How to beginner · 3 min read

How to use Gemini on Vertex AI

Quick answer
Use the vertexai Python SDK to access Gemini models on Vertex AI by initializing with your Google Cloud project and location, then create a GenerativeModel instance with the Gemini model name like gemini-2.5-pro. Call generate_content() with your prompt to get completions.
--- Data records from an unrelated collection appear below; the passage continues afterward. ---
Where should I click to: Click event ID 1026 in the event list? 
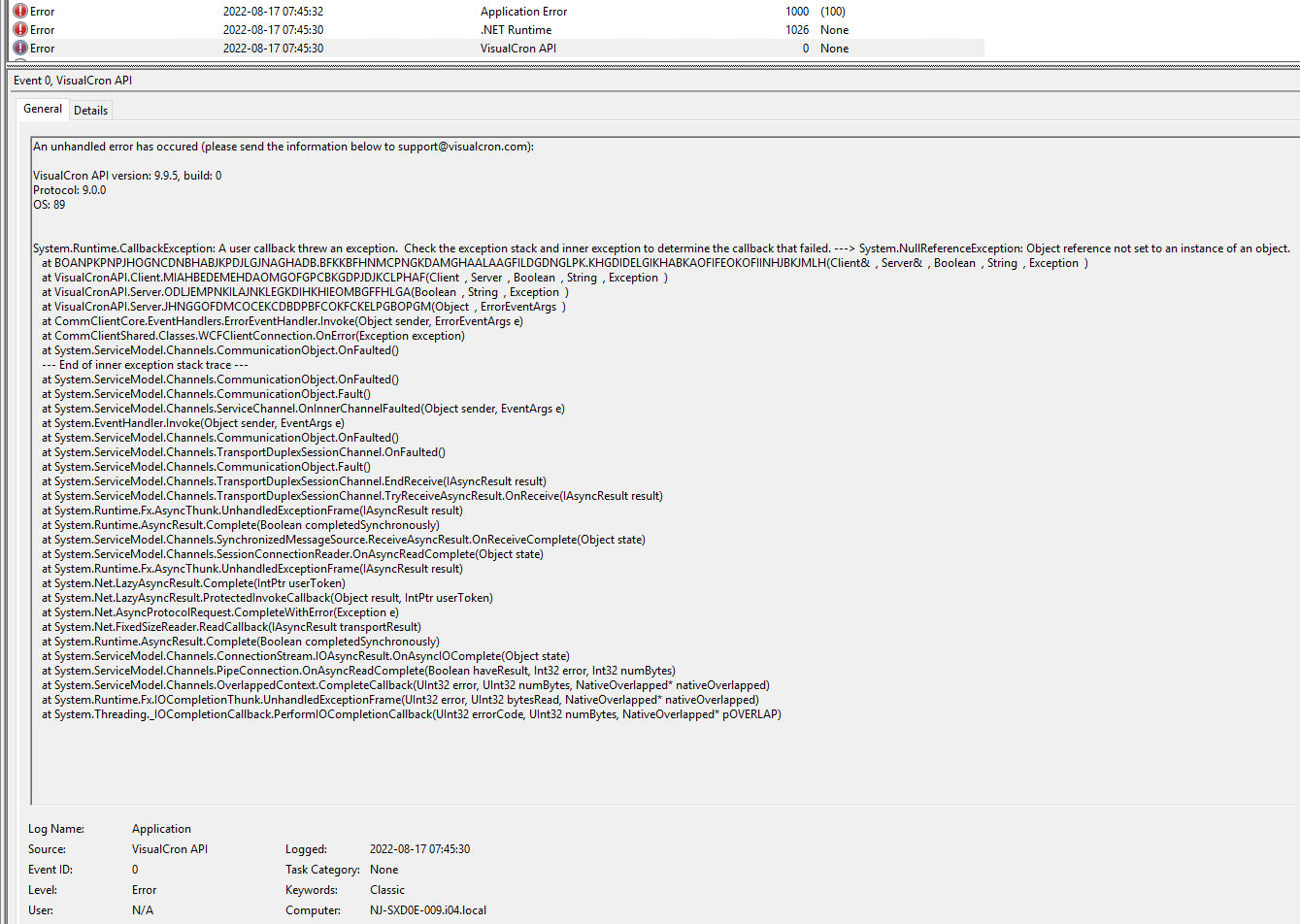pyautogui.click(x=796, y=30)
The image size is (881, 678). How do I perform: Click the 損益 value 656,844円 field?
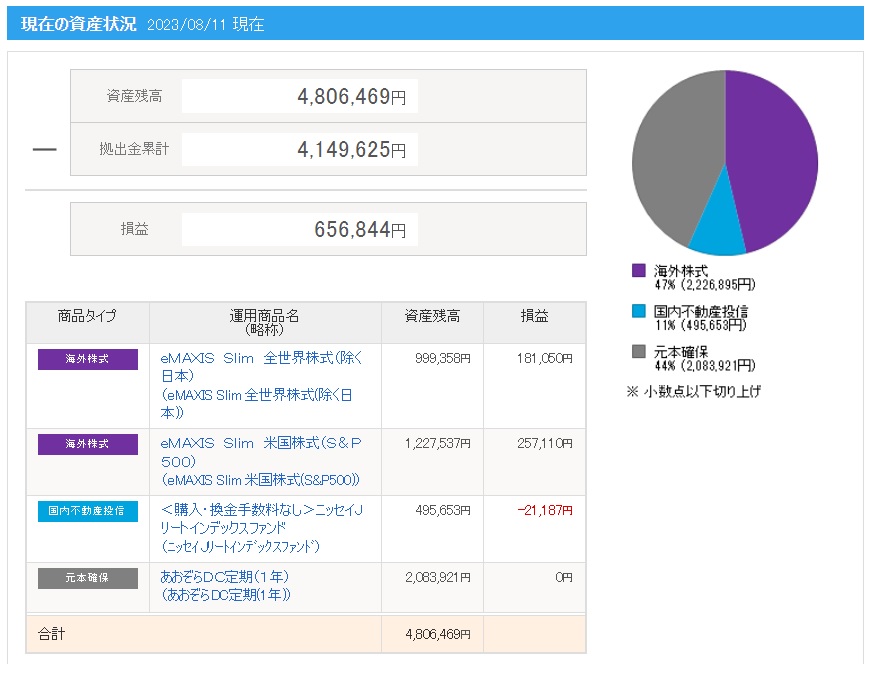(299, 229)
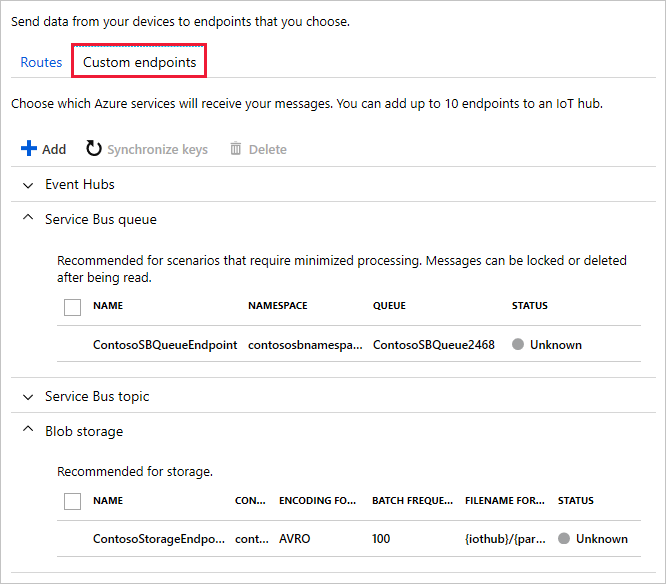Viewport: 666px width, 584px height.
Task: Open the ContosoSBQueueEndpoint entry
Action: pos(165,345)
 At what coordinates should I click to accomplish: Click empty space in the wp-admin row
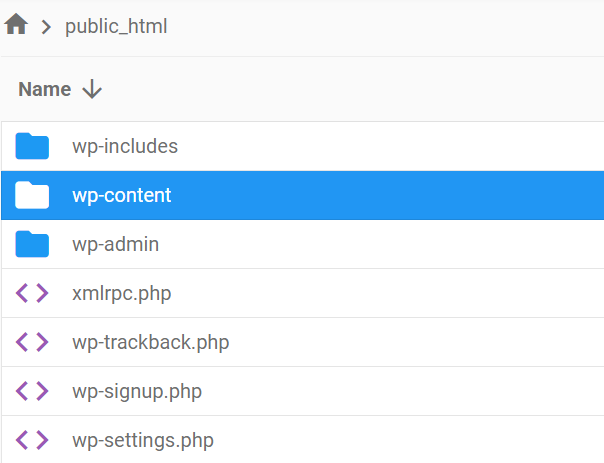(400, 244)
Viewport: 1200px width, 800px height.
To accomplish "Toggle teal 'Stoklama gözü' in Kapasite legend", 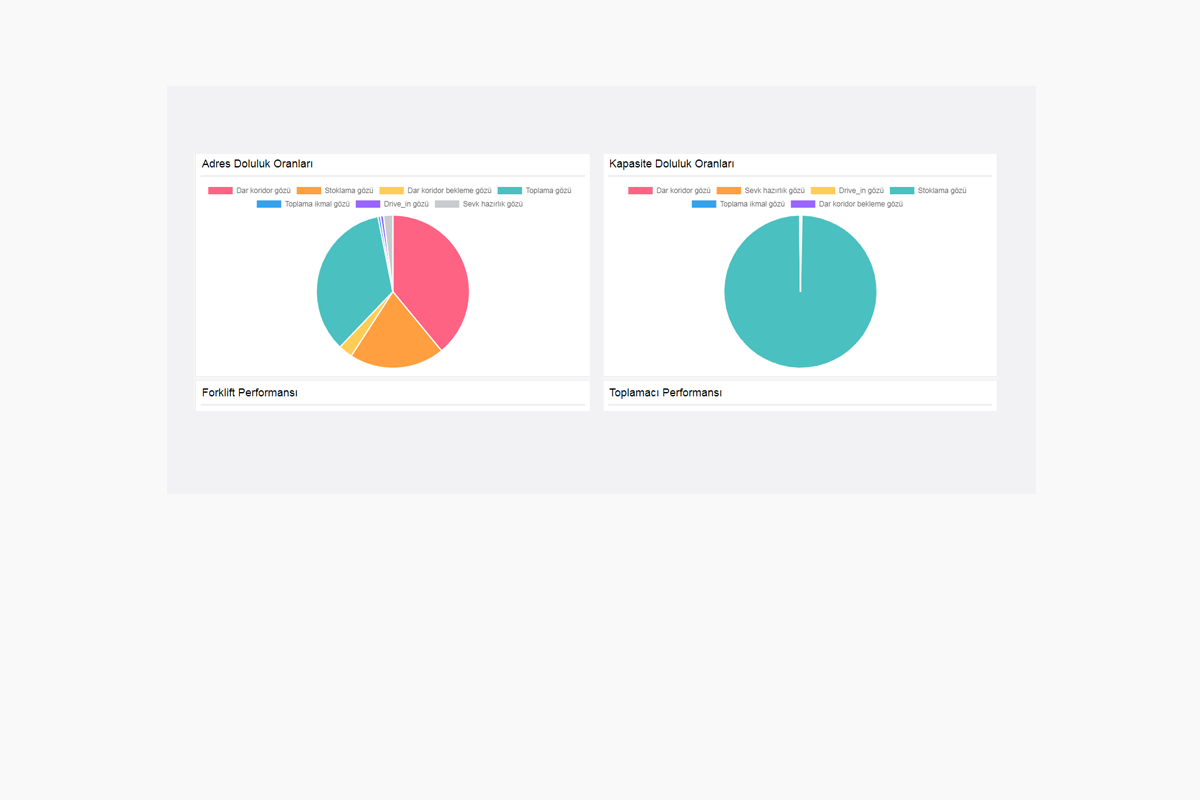I will [929, 190].
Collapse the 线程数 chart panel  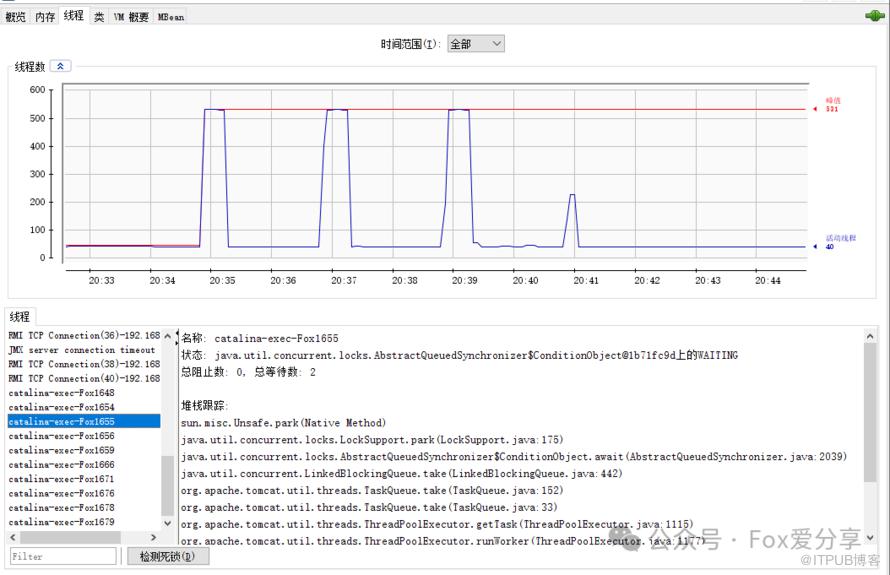pos(60,66)
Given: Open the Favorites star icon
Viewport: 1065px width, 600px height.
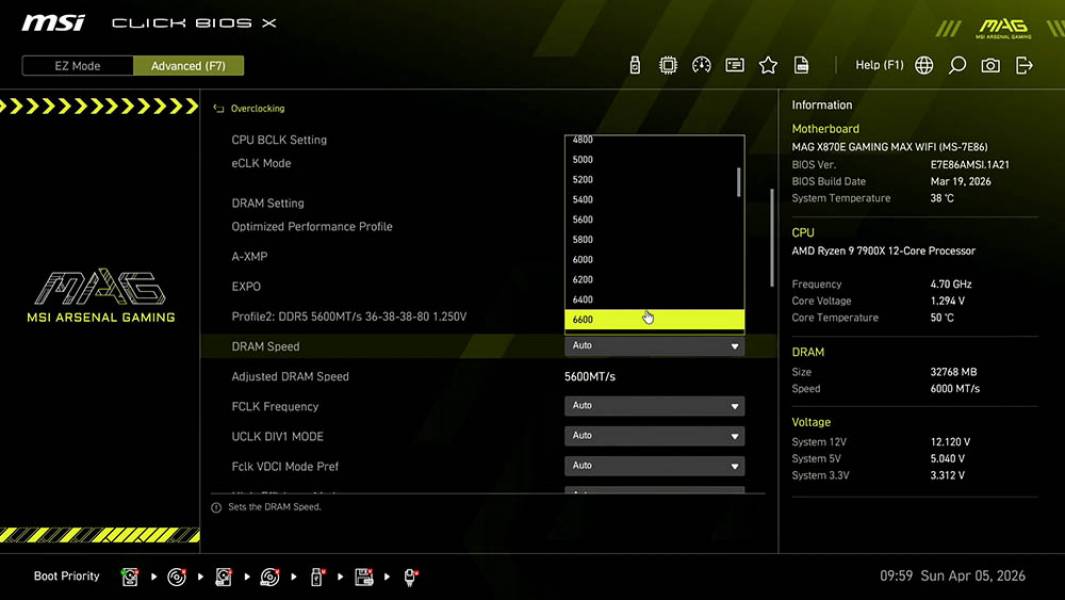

Authentication uses Application Default Credentials or service account keys.

PREREQUISITES

  • Python 3.8+
  • Google Cloud project with Vertex AI enabled
  • Google Cloud SDK installed and authenticated (gcloud auth application-default login)
  • pip install vertexai
  • Set environment variable GOOGLE_CLOUD_PROJECT
  • Set environment variable GOOGLE_CLOUD_LOCATION (e.g., us-central1)

Setup

Install the vertexai Python SDK and authenticate your Google Cloud environment. Set your project ID and location as environment variables for easy configuration.

bash
pip install vertexai

Step by step

Initialize the Vertex AI SDK, load the Gemini model, and generate text completions with a prompt. This example uses synchronous code and the gemini-2.5-pro model.

python
import os
import vertexai
from vertexai.generative_models import GenerativeModel

# Set your Google Cloud project and location
os.environ["GOOGLE_CLOUD_PROJECT"] = "your-project-id"
os.environ["GOOGLE_CLOUD_LOCATION"] = "us-central1"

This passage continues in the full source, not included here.